Check every line below for the word "resolution" and copy each one that has it.

◆ **Extracted data entries**:
• • •

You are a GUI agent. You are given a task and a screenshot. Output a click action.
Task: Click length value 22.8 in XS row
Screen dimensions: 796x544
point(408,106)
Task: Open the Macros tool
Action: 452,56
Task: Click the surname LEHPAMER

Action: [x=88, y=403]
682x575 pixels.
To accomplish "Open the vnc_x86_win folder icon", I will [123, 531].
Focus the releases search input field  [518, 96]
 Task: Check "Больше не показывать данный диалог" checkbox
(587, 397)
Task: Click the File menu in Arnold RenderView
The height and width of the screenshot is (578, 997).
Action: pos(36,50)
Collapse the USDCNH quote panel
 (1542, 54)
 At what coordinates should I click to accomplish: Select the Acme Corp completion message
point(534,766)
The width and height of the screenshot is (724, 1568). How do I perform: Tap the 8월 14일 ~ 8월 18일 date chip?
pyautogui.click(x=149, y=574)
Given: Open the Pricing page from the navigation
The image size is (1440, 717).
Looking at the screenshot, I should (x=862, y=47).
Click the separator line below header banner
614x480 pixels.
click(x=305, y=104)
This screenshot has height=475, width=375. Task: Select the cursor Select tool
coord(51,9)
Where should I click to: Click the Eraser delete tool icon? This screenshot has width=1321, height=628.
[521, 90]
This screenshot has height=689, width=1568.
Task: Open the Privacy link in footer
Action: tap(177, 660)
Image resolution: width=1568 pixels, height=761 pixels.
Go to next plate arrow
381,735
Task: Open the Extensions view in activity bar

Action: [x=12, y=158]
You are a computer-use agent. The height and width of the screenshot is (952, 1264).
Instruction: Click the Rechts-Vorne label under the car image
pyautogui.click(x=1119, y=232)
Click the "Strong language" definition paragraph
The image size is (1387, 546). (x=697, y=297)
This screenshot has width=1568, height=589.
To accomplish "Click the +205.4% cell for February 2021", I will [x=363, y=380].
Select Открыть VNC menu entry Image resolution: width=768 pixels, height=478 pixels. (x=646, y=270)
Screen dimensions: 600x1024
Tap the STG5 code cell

• • •

◆ **RESPONSE TO THIS EXERCISE**:
Image resolution: width=1568 pixels, height=761 pixels.
Select Открыть VNC menu entry Image resolution: width=768 pixels, height=478 pixels. (x=646, y=270)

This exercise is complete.